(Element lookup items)

------------------------------------------------------------------------

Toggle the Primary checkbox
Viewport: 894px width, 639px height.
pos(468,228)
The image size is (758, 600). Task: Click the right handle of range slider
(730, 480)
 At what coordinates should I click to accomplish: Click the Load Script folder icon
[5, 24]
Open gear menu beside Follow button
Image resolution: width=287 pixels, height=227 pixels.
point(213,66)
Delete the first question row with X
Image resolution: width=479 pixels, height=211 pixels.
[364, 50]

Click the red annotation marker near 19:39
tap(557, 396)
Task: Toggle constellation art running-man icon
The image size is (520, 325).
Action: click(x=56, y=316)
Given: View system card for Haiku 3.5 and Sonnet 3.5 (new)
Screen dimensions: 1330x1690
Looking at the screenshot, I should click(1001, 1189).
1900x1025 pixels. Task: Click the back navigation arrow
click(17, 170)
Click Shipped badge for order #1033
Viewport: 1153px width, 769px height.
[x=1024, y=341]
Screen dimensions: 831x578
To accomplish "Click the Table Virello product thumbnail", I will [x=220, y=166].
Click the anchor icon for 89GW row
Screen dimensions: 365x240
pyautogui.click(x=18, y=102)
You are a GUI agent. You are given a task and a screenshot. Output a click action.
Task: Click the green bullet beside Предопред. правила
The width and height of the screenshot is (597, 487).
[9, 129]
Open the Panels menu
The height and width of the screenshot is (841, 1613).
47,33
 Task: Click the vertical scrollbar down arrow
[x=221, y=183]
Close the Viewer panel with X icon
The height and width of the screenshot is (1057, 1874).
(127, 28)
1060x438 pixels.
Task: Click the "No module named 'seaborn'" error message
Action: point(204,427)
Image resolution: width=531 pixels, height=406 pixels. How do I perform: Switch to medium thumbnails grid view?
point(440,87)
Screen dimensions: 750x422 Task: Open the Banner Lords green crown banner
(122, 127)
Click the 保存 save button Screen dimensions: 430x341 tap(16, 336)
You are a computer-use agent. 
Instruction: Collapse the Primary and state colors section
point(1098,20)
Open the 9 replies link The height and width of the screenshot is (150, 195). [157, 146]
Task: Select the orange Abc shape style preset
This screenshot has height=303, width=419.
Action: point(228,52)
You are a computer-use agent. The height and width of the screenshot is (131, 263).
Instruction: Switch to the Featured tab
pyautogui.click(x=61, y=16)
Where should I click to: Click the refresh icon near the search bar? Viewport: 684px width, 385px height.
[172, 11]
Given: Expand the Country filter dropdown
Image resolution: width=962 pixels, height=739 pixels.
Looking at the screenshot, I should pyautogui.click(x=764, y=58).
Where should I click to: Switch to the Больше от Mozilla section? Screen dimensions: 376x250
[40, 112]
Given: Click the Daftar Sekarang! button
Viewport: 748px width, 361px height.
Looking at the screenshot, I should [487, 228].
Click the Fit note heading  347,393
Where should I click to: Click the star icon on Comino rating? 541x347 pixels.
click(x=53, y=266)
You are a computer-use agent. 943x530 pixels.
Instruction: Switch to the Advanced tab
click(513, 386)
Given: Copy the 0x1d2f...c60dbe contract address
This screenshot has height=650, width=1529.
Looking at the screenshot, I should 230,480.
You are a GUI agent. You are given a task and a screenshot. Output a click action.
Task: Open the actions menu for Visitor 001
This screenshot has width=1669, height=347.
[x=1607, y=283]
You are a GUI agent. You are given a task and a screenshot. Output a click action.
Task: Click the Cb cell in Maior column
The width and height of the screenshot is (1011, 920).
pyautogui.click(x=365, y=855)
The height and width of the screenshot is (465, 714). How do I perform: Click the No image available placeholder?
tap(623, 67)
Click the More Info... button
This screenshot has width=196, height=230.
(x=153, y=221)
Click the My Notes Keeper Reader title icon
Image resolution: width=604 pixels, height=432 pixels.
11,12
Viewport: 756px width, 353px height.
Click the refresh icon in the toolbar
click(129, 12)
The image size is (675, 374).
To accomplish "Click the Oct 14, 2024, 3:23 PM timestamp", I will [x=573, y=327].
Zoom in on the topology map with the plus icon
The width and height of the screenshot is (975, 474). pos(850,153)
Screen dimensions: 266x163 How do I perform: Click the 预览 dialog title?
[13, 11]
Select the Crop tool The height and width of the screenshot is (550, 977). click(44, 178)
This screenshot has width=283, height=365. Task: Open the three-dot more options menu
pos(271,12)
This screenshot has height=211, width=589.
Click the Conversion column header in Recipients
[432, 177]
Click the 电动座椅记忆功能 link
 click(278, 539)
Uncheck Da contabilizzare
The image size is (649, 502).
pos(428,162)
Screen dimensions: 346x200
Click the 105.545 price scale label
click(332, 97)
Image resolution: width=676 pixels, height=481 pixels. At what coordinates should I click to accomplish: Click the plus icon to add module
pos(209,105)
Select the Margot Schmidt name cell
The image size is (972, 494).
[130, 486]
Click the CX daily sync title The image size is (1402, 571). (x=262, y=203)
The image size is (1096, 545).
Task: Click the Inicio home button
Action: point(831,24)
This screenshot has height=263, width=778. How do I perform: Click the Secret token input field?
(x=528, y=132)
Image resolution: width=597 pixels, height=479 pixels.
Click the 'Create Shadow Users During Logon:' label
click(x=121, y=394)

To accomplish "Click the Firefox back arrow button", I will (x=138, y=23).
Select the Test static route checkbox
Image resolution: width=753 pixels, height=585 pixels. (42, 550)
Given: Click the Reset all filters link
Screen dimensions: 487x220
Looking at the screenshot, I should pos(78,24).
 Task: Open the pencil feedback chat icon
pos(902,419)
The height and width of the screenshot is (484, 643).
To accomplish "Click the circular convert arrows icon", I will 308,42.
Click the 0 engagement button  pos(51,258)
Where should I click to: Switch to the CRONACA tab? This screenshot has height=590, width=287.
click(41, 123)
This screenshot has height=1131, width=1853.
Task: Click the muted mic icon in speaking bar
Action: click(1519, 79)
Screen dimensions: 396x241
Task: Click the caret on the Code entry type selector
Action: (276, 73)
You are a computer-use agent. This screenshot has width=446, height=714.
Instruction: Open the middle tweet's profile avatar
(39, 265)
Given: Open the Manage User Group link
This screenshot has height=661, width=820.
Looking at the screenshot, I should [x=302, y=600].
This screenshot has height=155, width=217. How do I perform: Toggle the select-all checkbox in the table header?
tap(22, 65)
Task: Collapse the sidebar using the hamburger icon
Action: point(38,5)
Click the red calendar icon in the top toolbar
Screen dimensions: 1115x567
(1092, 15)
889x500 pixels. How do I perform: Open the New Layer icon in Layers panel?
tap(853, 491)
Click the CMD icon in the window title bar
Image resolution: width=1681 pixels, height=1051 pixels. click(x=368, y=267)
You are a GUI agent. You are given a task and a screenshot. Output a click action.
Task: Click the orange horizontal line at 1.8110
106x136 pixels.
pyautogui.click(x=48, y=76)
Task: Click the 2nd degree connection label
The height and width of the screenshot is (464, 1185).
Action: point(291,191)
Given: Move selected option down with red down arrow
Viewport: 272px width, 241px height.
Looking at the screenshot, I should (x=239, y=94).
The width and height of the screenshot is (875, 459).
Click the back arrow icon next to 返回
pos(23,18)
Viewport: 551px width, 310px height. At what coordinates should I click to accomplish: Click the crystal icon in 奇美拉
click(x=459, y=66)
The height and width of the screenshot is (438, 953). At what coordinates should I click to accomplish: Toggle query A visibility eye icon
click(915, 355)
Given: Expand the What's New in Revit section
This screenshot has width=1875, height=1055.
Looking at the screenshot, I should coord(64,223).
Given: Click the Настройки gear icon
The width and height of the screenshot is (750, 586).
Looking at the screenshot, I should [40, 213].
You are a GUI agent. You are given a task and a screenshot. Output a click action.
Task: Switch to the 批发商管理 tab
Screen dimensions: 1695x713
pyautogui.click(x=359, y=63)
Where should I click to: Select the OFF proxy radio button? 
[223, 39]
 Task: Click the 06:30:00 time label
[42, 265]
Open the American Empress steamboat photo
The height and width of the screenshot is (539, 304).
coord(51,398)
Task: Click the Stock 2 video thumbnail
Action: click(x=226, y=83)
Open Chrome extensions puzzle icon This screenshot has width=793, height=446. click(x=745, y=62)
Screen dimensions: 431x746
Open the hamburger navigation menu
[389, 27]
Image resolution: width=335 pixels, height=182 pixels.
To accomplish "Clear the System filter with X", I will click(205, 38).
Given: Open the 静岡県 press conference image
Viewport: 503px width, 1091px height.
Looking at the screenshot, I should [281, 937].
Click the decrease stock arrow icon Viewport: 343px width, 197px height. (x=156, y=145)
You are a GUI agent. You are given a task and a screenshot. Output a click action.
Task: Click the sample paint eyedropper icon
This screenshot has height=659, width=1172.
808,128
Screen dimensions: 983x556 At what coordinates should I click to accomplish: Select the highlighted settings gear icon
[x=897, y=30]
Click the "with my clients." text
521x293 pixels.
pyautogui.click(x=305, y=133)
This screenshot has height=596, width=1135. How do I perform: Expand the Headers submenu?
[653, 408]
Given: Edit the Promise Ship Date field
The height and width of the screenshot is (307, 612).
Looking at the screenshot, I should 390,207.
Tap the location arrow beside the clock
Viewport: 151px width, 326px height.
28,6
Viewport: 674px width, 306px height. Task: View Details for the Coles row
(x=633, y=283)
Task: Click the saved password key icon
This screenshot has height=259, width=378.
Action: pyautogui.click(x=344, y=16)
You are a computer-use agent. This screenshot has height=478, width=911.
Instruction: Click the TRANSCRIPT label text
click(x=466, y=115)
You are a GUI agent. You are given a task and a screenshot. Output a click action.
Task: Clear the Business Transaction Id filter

------------------------------------------------------------------------

### Exercise
Rewrite the items from the line with "Viewport: 551px width, 310px" up to and including the line with "Looking at the screenshot, I should coord(64,223).", putting "gem icon" in place of "crystal icon" and changing nothing else.

### Output of the exercise
Viewport: 551px width, 310px height. At what coordinates should I click to accomplish: Click the gem icon in 奇美拉
click(x=459, y=66)
The height and width of the screenshot is (438, 953). At what coordinates should I click to accomplish: Toggle query A visibility eye icon
click(915, 355)
Given: Expand the What's New in Revit section
This screenshot has width=1875, height=1055.
Looking at the screenshot, I should coord(64,223).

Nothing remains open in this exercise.